Je commence à manquer de victuailles, de livres, de savon. J’ai bricolé mon pédalo en une sorte de radeau pour qu’on ne le reconnaisse pas lorsque j’accosterai sur la terre ferme Il est recouvert de liège. Je suis devenue un corsaire. Plus de siège sur mon rafiot, une plateforme de planches, Je m’assieds sur une caisse pour pédaler et hop, je me promène sur le lac. Les ailerons sont protégés par de vieux pneus et j’ai arrangé une petite batterie pour avoir des phares qui me guident pour la pêche nocturne.

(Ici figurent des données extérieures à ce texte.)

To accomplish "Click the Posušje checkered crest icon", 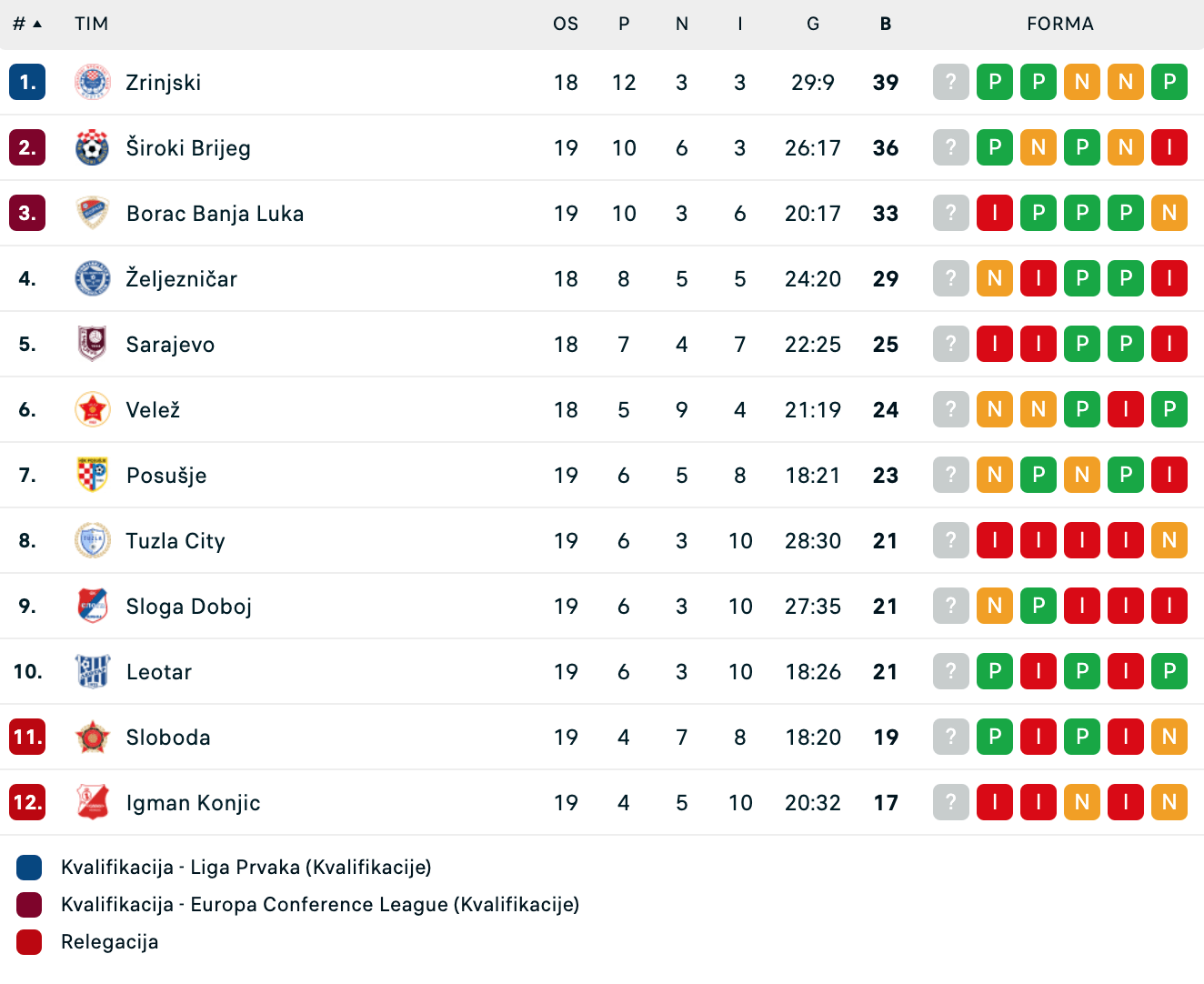I will coord(92,476).
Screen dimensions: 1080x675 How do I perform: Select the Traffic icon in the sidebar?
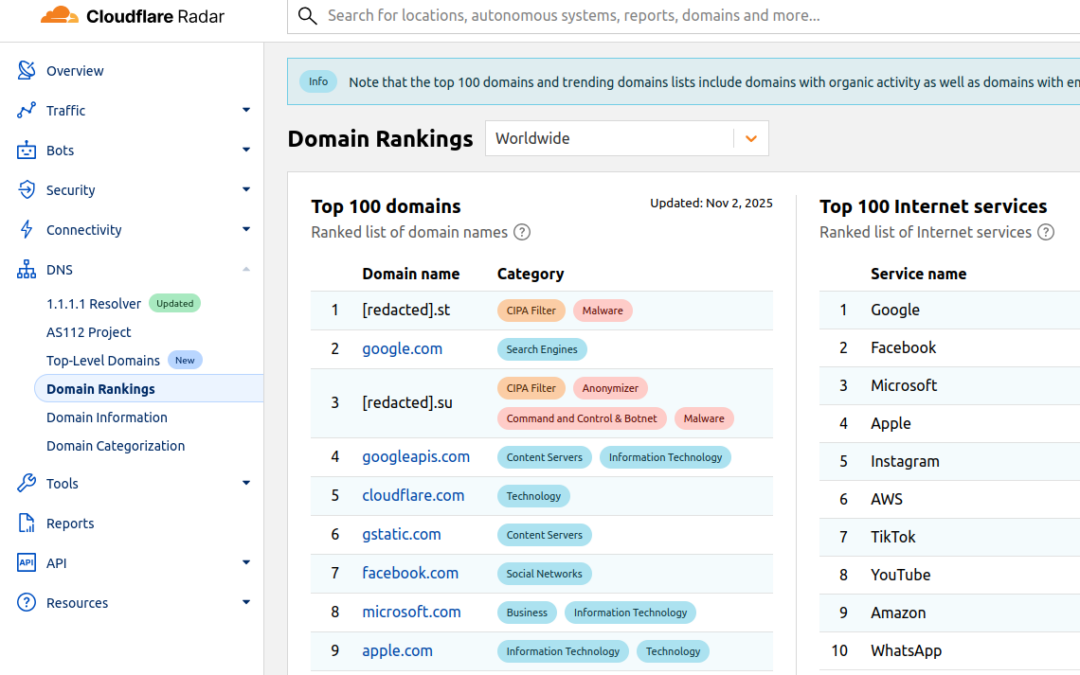[27, 110]
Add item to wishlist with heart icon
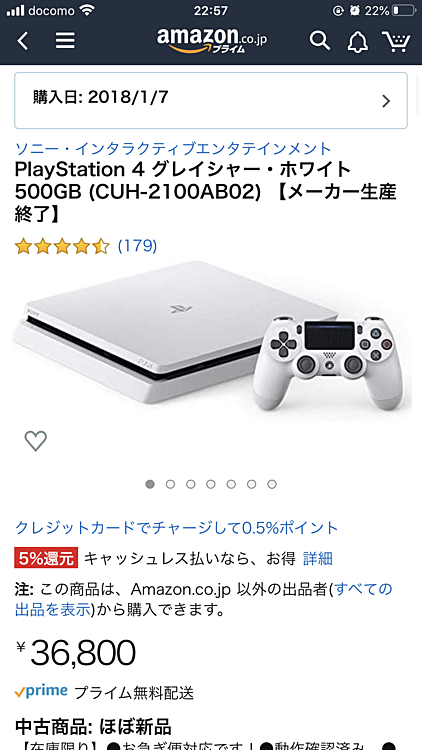The height and width of the screenshot is (750, 422). point(36,441)
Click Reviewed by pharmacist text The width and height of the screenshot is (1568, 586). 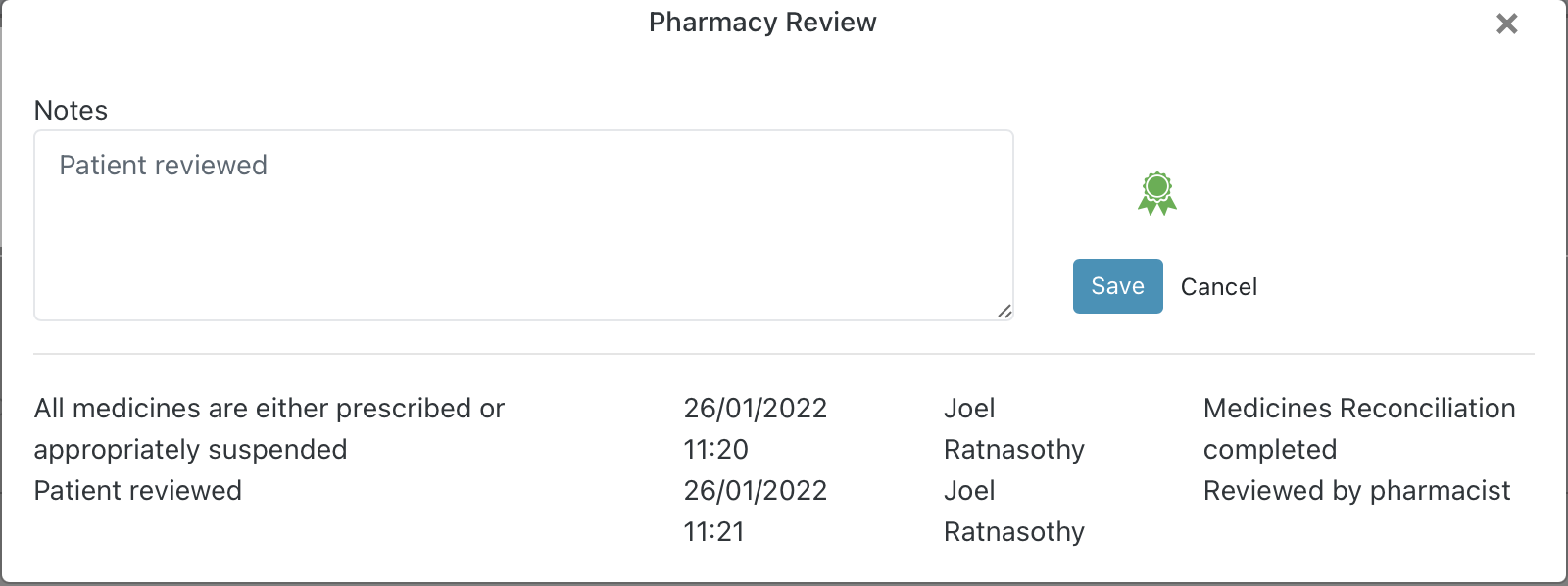coord(1358,490)
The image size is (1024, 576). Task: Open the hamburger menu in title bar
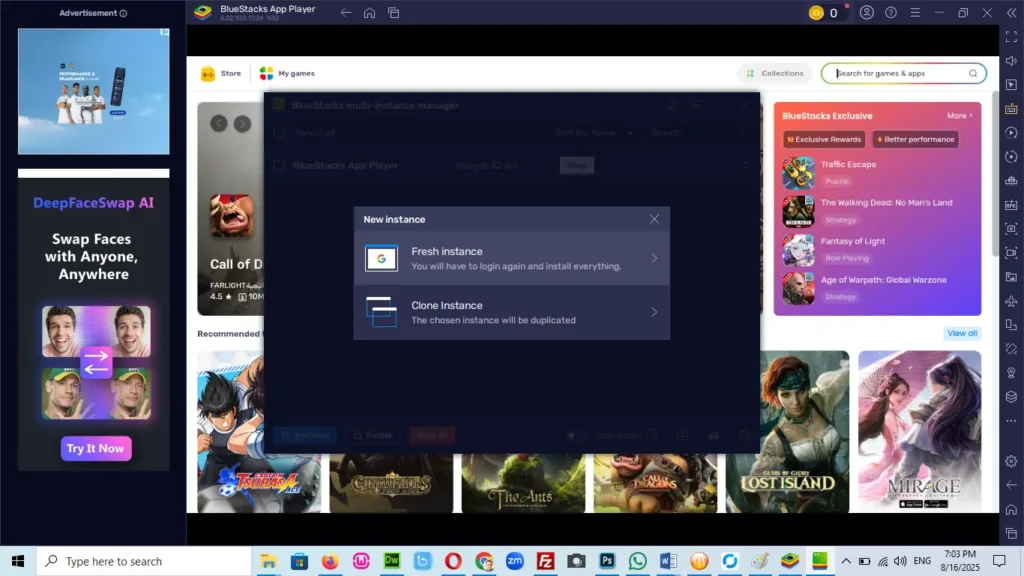914,13
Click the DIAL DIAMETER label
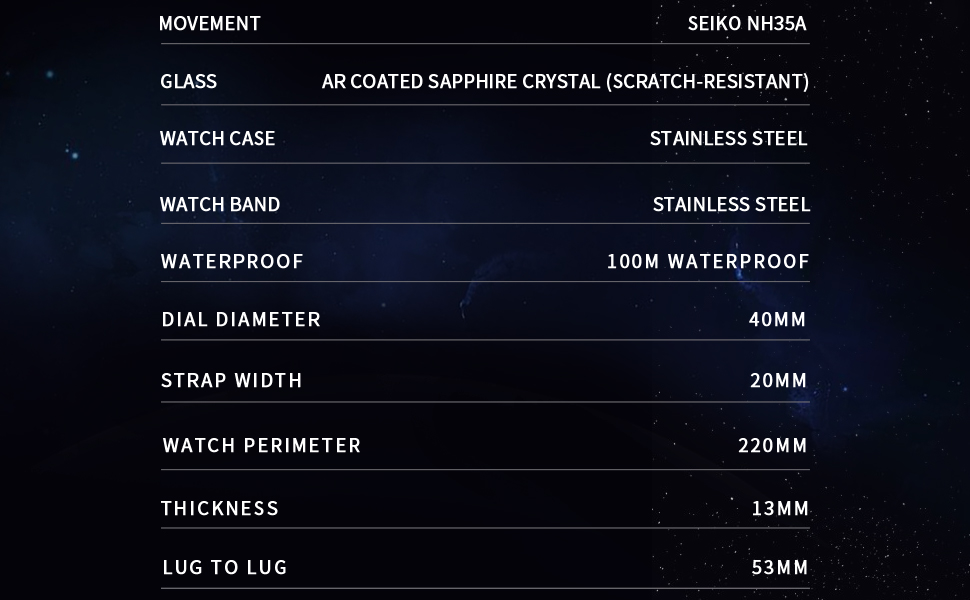Image resolution: width=970 pixels, height=600 pixels. 241,319
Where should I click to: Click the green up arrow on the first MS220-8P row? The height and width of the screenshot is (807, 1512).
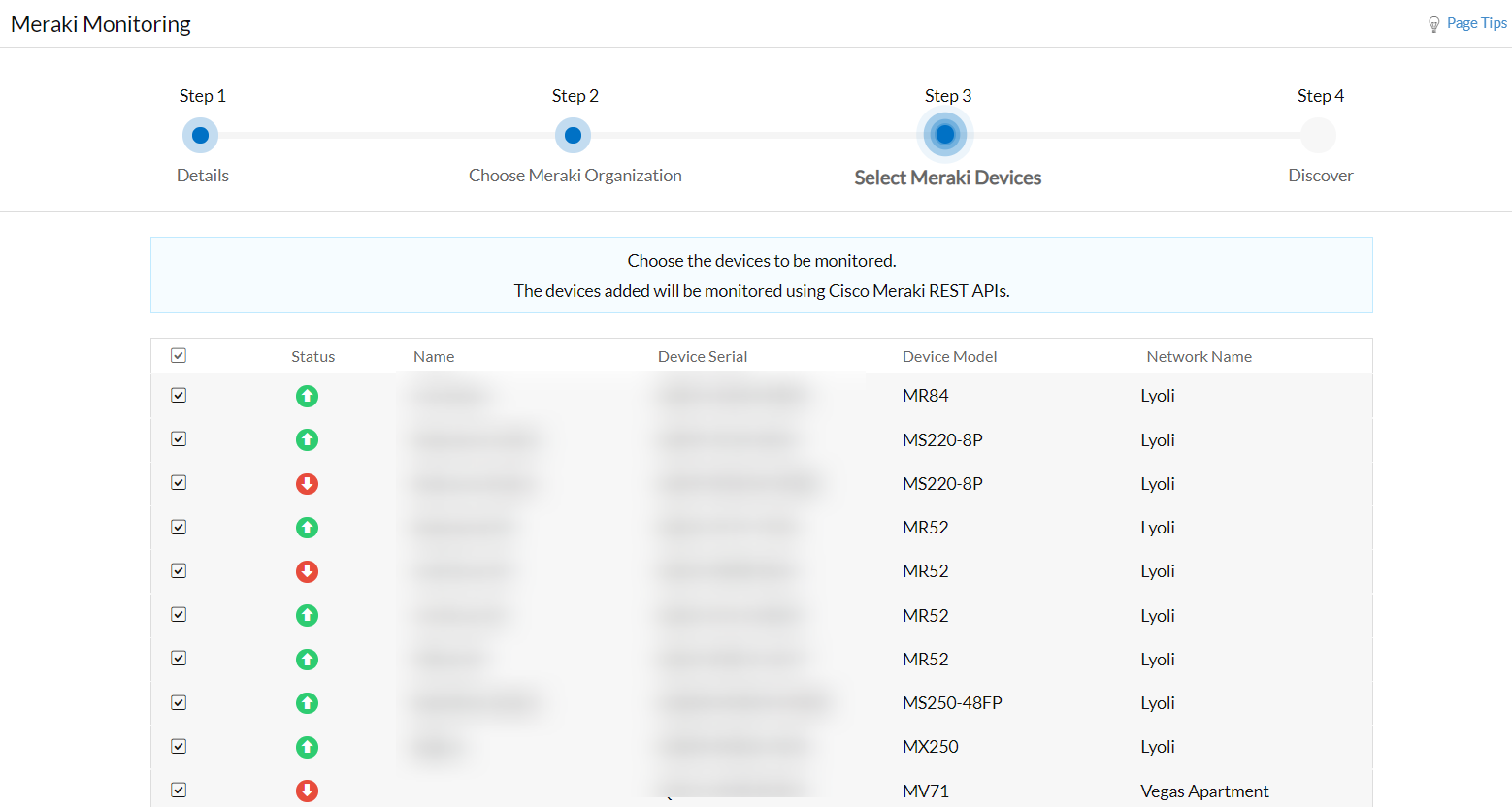[307, 439]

Aujourd’hui j’irai faire des courses. Je prépare mon sac et j’attends devant ma cabane que la lumière traverse la brume. Je m’approche de mon embarcation chargée de mes sacs. Derrière moi je sens les cailloux crisser, je m’immobilise. Derrière moi je sens les cailloux crisser, je m’immobilise. Me voilà entourée de trois chiens sortis de nulle part, tous crocs dehors. Ils se mettent à aboyer et sont prêts à me mordre. J’ai peur. Comment sont-ils arrivés jusqu’ici ? Ils semblent sortir de l’enfer. Pas des chiens, des hyènes. Je ne peux plus faire un pas. Ni leur donner un coup de pied. L’un deux a  déjà arraché le bas de mon jean, un autre m’a mordu un doigt, je commence à saigner. Le troisième s’attaque à mon mollet. Et puis, d’un coup, ils s’arrêtent et me flairent longuement, ils me jettent des regards éperdus. Il y a une seconde ils ressemblaient à la mauvaise bande de mes frères, à présent on dirait ma famille endormie le matin où je l’ai quittée. Que s’est-il passé ? Je porte ma main à ma bouche pour désinfecter la plaie. Leurs aboiements reprennent mais ils hurlent à présent à la mort. Ils me regardent autant que je les regarde, reculent prudemment, et finissent par repartir en hurlant, la queue entre les jambes. Je suis de nouveau seule, entre le clapotis de l’eau et leurs terribles cris qui s’éloignent au milieu des chênes. Les pleurs m’étouffent, je cours à toutes jambes dans ma cabane pour entourer mon doigt d’un pansement. Je referme la porte et cours me servir un verre d’eau. Tout en cherchant la bouteille d’alcool je lève les yeux de l’évier vers le petit miroir. Je bois et là, o stupeur, je ne vois rien. Pas mon reflet dans le miroir. Je désinfecte la plaie, je crie. Pas d’image qui me regarde. Je pousse un hurlement. Plus aucune image de moi dans le miroir. Je suis vraiment devenue invisible. C’est ce qui a effrayé les chiens. Je comprends. Je m’assieds devant la petite fenêtre. Mes  cris se changent en sanglots.  Dehors, le soleil s’est levé. Le château de Orta se découpe sur le ciel bleu, avec ses toits et ses frondaisons de conte de fée.